The broadsides escalated in recent months, with Trump telling a television interviewer that Sessions “had never had control” of the Justice Department and snidely accusing him on Twitter of not protecting Republican interests by allowing two GOP congressmen to be indicted before the election.
Sessions endured most of the name-calling in silence, though he did issue two public statements defending the department, including one in which he said he would serve “with integrity and honor” for as long as he was in the job.
The recusal from the Russia investigation allowed him to pursue the conservative issues he had long championed as a senator, often in isolation among fellow Republicans.
He found satisfaction in being able to reverse Obama-era policies that he and other conservatives say flouted the will of Congress, including by encouraging prosecutors to pursue the most serious charges they could and by promoting more aggressive enforcement of federal marijuana law. He also announced media leak crackdowns, tougher policies against opioids and his Justice Department defended a since-abandoned administration policy that resulted in parents being separated from their children at the border.
His agenda unsettled liberals who said that Sessions’ focus on tough prosecutions marked a return to failed drug war tactics that unduly hurt minorities and the poor, and that his rollbacks of protections for gay and transgender people amount to discrimination.
Some Democrats also considered Sessions too eager to do Trump’s bidding and overly receptive to his grievances.
Sessions, for instance, directed senior prosecutors to examine potential corruption in a uranium field transaction that some Republicans have said may have implicated Clinton in wrongdoing and benefited donors of the Clinton Foundation. He also fired one of the president’s primary antagonists, former FBI deputy director Andrew McCabe, just before he was to have retired — a move Trump hailed as a “great day for democracy.”
Despite it all, Sessions never found himself back in favor with the president.
Their relationship wasn’t always fractured. Sessions was a close campaign aide, attending national security meetings and introducing him at rallies in a red “Make America Great Again” hat.
But the problems started after he told senators during his confirmation hearing that he had never met with Russians during the campaign. The Justice Department, responding to a Washington Post report, soon acknowledged that Sessions had actually had two encounters during the campaign with the then-Russian ambassador. He recused himself the next day, saying it would be inappropriate to oversee an investigation into a campaign he was part of.

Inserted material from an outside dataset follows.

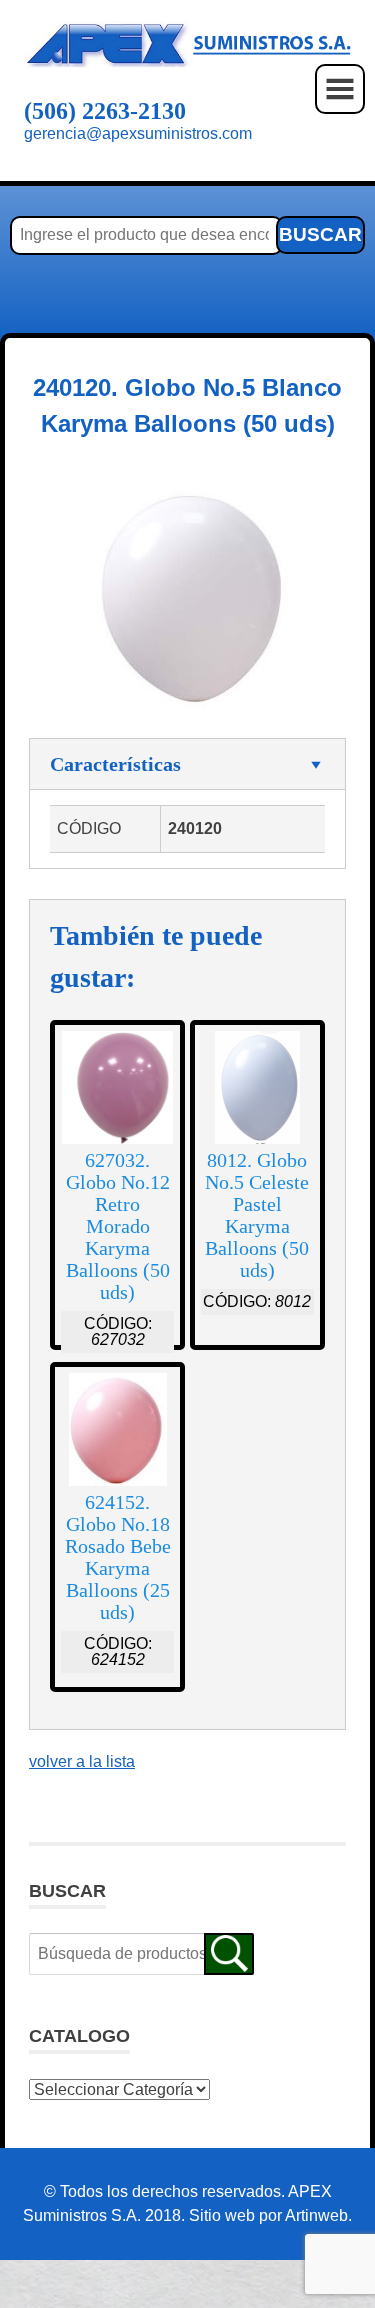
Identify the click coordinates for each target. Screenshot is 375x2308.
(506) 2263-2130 (105, 111)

The announcement set off a frenzy inside the White House, with Trump directing his White House counsel to call Sessions beforehand and urge him not to step aside. Sessions rejected the entreaty. Mueller’s team, which has interviewed Sessions, has been investigating the president’s attacks on him and his demands to have a loyalist in charge of the Russia investigation.
Sessions had been protected for much of his tenure by the support of Senate Republicans, including Judiciary Committee Chairman Chuck Grassley, who had said he would not schedule a confirmation hearing for another attorney general if Trump fired him.
But that support began to fade, with Grassley suggesting over the summer that he might have time for a hearing after all.
And Republican Sen. Lindsey Graham, another Judiciary Committee member who once said there’d be “holy hell to pay” if Trump fired Sessions, called the relationship “dysfunctional” and said he thought the president had the right after the midterm to select a new attorney general.